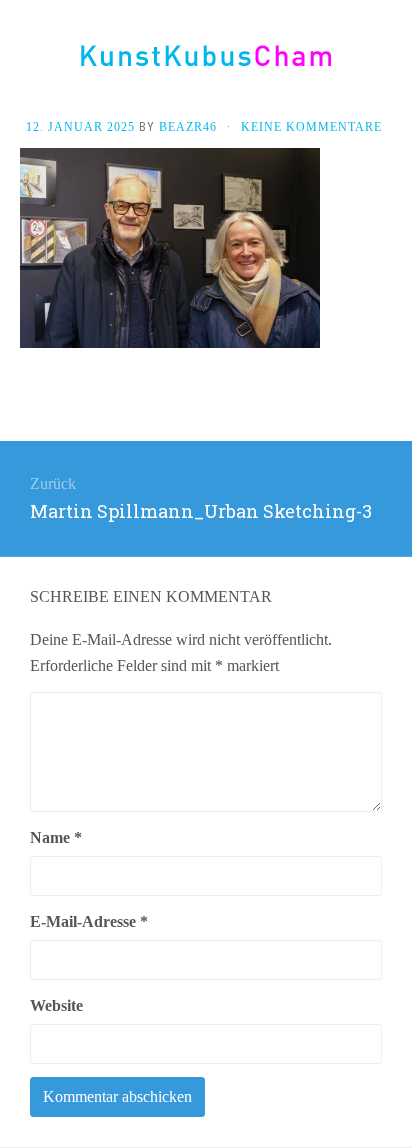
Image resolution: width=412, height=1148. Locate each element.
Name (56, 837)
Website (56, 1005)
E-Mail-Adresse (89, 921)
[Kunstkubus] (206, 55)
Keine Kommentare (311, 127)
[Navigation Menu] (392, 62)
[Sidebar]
+===+
● **What the task requires**
Return every entry above exactly as written, with no pictures included.

● **Finished task**
Image resolution: width=412, height=1148. Locate each element.
Name (56, 837)
Website (56, 1005)
E-Mail-Adresse (89, 921)
[Kunstkubus] (206, 55)
Keine Kommentare (311, 127)
[Navigation Menu] (392, 62)
[Sidebar]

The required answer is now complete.